A partir de 1949 surgissaient de profondes divergences entre le Docteur Slimane Ben Slimane et Habib Bourguiba, au sujet des « alliances stratégiques » du Parti. On était en pleine guerre froide, Bourguiba défendait l'idée qu'il fallait se ranger du côté du bloc occidental, alors que Ben Slimane prônait un certain neutralisme.

Et c'est à la suite de sa participation à une réunion du Mouvement de la Paix, organisation Internationale proche du bloc socialiste, qu'il allait être exclu du Bureau Politique et du Néo-Destour et ce en mars 1950.

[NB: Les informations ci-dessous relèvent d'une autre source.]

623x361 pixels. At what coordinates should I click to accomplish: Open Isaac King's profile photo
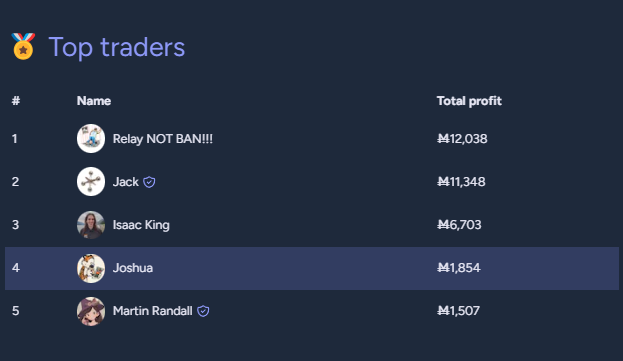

S. BEN SLIMANE : L’OPPOSANT À BOURGUIBA

Au lendemain de l'indépendance, et malgré les tentatives de Bourguiba en 1959 de lui conférer des responsabilités au sein de la nouvelle administration et de l'Assemblée Nationale, il s’y refusa n'adhérant plus à aucun parti et choisit de faire un itinéraire au sein de l'Opposition Tunisienne en tant que personnalité politique indépendante et "compagnon de route" des communistes tunisiens. Il présida ainsi une liste indépendante formée de progressistes et de communistes à l’occasion des premières élections législatives de 1959.

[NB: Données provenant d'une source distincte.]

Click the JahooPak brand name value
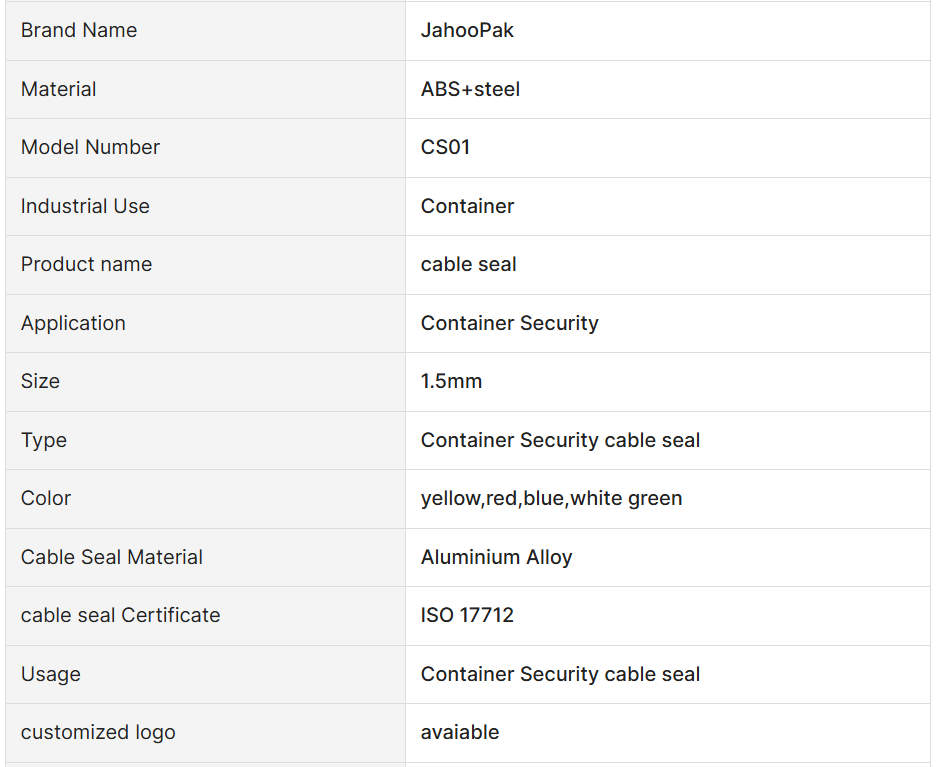 pos(467,30)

En outre, il devenait le premier Président du « Comité Tunisien pour la Liberté et la Paix » et lança en décembre 1960 avec Abdelhamid BEN MUSTAPHA du Parti Communiste Tunisien et d'autres intellectuels de gauche le mensuel " La Tribune du Progrès". Deux années après sa parution, le journal était suspendu et le Docteur S. Ben Slimane, qui publia un article sur "le Palais de Carthage et le pouvoir personnel", allait comparaître en justice pour "appel à la sédition".

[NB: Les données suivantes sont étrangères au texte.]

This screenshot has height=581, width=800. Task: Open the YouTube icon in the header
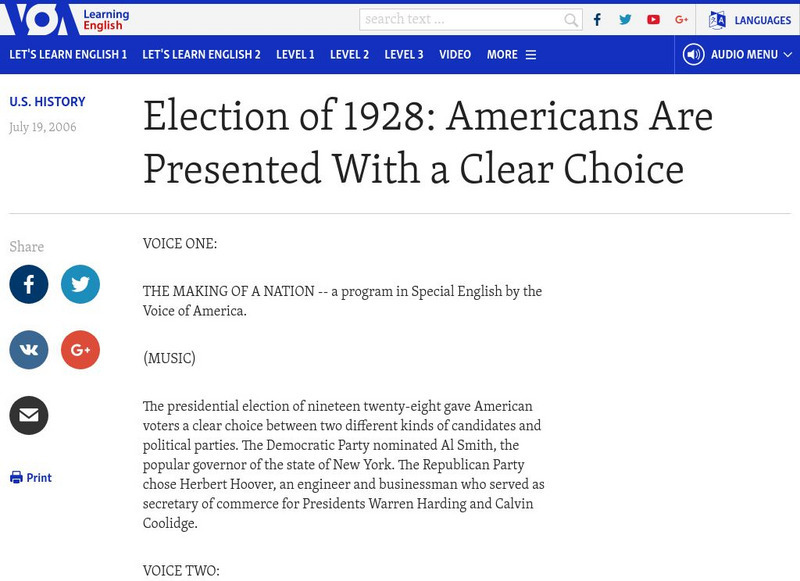653,20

En 1967, il s'engageait du côté du Mouvement de libération Vietnamien et tentait de mobiliser l'opinion tunisienne contre l'intervention américaine en présidant le « Comité de Solidarité avec le peuple vietnamien ». La sanction ne tarda pas puisqu'il était renvoyé du poste de médecin qu'il occupait à l'hôpital Habib Thameur.

L’exclusion en mars 1950 de Ben Slimane du Néo-Destour allait le libérer de ses attaches partisanes mais sans entamer son désir et sa volonté de continuer à lutter pour les idéaux qui avaient été les siens depuis sa jeunesse. 

Son nouveau statut politique de personnalité indépendante facilitait une proximité plus prononcée avec les communistes tunisiens, les intellectuels et les artistes progressistes.

« JE NE SUIS NI BOURGUIBA – PHILE NI BOURGUIBA – PHOBE »

Les expériences vécues à Zaghouan, à Sadiki puis à Paris ont construit le pilier central de l’identité de Ben Slimane autour de trois principes : l’éthique, la liberté et l’insoumission.

C’est à partir de cette ligne de conduite inamovible que Ben Slimane a conduit son itinéraire de militant.

Une place particulière était occupée par les rapports complexes, ambigus et difficiles qu’il avait entretenus avec Bourguiba. Ils avaient marqué incontestablement son itinéraire politique et peut être sa vie tout court.

L’exclusion de Ben Slimane du Néo-Destour n’avait pas mis un terme aux relations entre les deux hommes. A plusieurs reprises, Bourguiba demandait à voir ou recevoir Ben Slimane qui répondait favorablement et rencontrait son « ami » des années de braise.

Ces rencontres étaient marqués par des moments forts d’amitié et d’affection sincères mais également d’échanges tendus quand survenaient les questions délicates de démocratie et des libertés en Tunisie.

La personnalité de Ben Slimane droite, rigoureuse et intransigeante sur les questions de principe l’avait toujours poussé à refuser le caractère dominateur et autoritaire de Bourguiba. Il ne s’agissait pas d’une rivalité de leadership qui était très éloignée des aspirations et désirs de Ben Slimane. Il s’agissait plutôt de ne pas céder au regard de ces idéaux et principes même s’il s’agissait de Bourguiba, le Président de la République et le « Combattant Suprême ».

CONCLUSION

J’ai, dans mes rêves les plus fous, cru que « la révolution tunisienne du 14 janvier » allait se souvenir du Président de la 1ère liste indépendante aux élections de la Constituante de 1956, le Directeur du 1er mensuel légal de l’opposition démocratique et progressiste « la Tribune du Progrès ». La Transition démocratique et ses « Messieurs qu’on nomme grands » m’ont vite fait déchanter. Je me suis vite alors souvenu de cette citation que Ben Slimane me rappelait souvent « la révolution dévore ses propres enfants » ; j’y ajouterais « et même ses parents ».